## TASK DESCRIPTION
Each entry needs to be retyped exactly, with nothing added or dropped.

## DATASET CONTENT
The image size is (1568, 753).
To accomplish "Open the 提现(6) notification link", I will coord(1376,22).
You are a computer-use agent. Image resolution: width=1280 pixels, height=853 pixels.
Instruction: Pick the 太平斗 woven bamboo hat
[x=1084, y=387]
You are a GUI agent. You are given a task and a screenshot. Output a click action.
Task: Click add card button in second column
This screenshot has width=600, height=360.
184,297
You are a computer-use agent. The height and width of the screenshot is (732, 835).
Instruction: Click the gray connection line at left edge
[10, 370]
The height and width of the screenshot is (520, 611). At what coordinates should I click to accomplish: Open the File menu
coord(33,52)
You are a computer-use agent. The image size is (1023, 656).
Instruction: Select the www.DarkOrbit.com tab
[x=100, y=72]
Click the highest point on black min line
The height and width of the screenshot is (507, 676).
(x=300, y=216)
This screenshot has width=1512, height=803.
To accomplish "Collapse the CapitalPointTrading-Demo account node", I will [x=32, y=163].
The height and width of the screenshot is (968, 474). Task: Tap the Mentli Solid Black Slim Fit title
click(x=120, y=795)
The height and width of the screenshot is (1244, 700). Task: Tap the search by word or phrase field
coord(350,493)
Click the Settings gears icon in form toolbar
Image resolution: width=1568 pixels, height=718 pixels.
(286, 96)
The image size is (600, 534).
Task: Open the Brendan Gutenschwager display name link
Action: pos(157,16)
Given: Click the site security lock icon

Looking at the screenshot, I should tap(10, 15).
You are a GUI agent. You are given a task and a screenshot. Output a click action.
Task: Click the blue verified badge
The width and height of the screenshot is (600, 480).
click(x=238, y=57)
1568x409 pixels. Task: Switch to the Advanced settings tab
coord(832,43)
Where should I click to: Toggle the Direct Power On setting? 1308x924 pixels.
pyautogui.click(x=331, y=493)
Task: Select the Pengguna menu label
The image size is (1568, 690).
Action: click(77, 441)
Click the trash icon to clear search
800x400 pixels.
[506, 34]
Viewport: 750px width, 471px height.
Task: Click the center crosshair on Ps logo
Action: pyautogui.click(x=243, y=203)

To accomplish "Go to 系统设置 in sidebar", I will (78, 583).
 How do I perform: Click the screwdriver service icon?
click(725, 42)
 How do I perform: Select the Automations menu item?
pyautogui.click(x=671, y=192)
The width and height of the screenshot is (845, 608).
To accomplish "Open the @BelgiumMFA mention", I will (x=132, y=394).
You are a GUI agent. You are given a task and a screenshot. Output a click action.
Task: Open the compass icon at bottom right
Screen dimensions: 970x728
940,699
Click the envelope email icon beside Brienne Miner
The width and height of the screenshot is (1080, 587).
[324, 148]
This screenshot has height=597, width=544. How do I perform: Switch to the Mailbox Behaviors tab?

## ANSWER SECTION
The image size is (1568, 753).
To accomplish "Open the 提现(6) notification link", I will coord(1376,22).
You are a computer-use agent. Image resolution: width=1280 pixels, height=853 pixels.
Instruction: Pick the 太平斗 woven bamboo hat
[x=1084, y=387]
You are a GUI agent. You are given a task and a screenshot. Output a click action.
Task: Click add card button in second column
This screenshot has width=600, height=360.
184,297
You are a computer-use agent. The height and width of the screenshot is (732, 835).
Instruction: Click the gray connection line at left edge
[10, 370]
The height and width of the screenshot is (520, 611). At what coordinates should I click to accomplish: Open the File menu
coord(33,52)
You are a computer-use agent. The image size is (1023, 656).
Instruction: Select the www.DarkOrbit.com tab
[x=100, y=72]
Click the highest point on black min line
The height and width of the screenshot is (507, 676).
(x=300, y=216)
This screenshot has width=1512, height=803.
To accomplish "Collapse the CapitalPointTrading-Demo account node", I will [x=32, y=163].
The height and width of the screenshot is (968, 474). Task: Tap the Mentli Solid Black Slim Fit title
click(x=120, y=795)
The height and width of the screenshot is (1244, 700). Task: Tap the search by word or phrase field
coord(350,493)
Click the Settings gears icon in form toolbar
Image resolution: width=1568 pixels, height=718 pixels.
(286, 96)
The image size is (600, 534).
Task: Open the Brendan Gutenschwager display name link
Action: pos(157,16)
Given: Click the site security lock icon

Looking at the screenshot, I should tap(10, 15).
You are a GUI agent. You are given a task and a screenshot. Output a click action.
Task: Click the blue verified badge
The width and height of the screenshot is (600, 480).
click(x=238, y=57)
1568x409 pixels. Task: Switch to the Advanced settings tab
coord(832,43)
Where should I click to: Toggle the Direct Power On setting? 1308x924 pixels.
pyautogui.click(x=331, y=493)
Task: Select the Pengguna menu label
The image size is (1568, 690).
Action: click(77, 441)
Click the trash icon to clear search
800x400 pixels.
[506, 34]
Viewport: 750px width, 471px height.
Task: Click the center crosshair on Ps logo
Action: pyautogui.click(x=243, y=203)

To accomplish "Go to 系统设置 in sidebar", I will (78, 583).
 How do I perform: Click the screwdriver service icon?
click(725, 42)
 How do I perform: Select the Automations menu item?
pyautogui.click(x=671, y=192)
The width and height of the screenshot is (845, 608).
To accomplish "Open the @BelgiumMFA mention", I will (x=132, y=394).
You are a GUI agent. You are given a task and a screenshot. Output a click action.
Task: Open the compass icon at bottom right
Screen dimensions: 970x728
940,699
Click the envelope email icon beside Brienne Miner
The width and height of the screenshot is (1080, 587).
[324, 148]
This screenshot has height=597, width=544. How do I perform: Switch to the Mailbox Behaviors tab?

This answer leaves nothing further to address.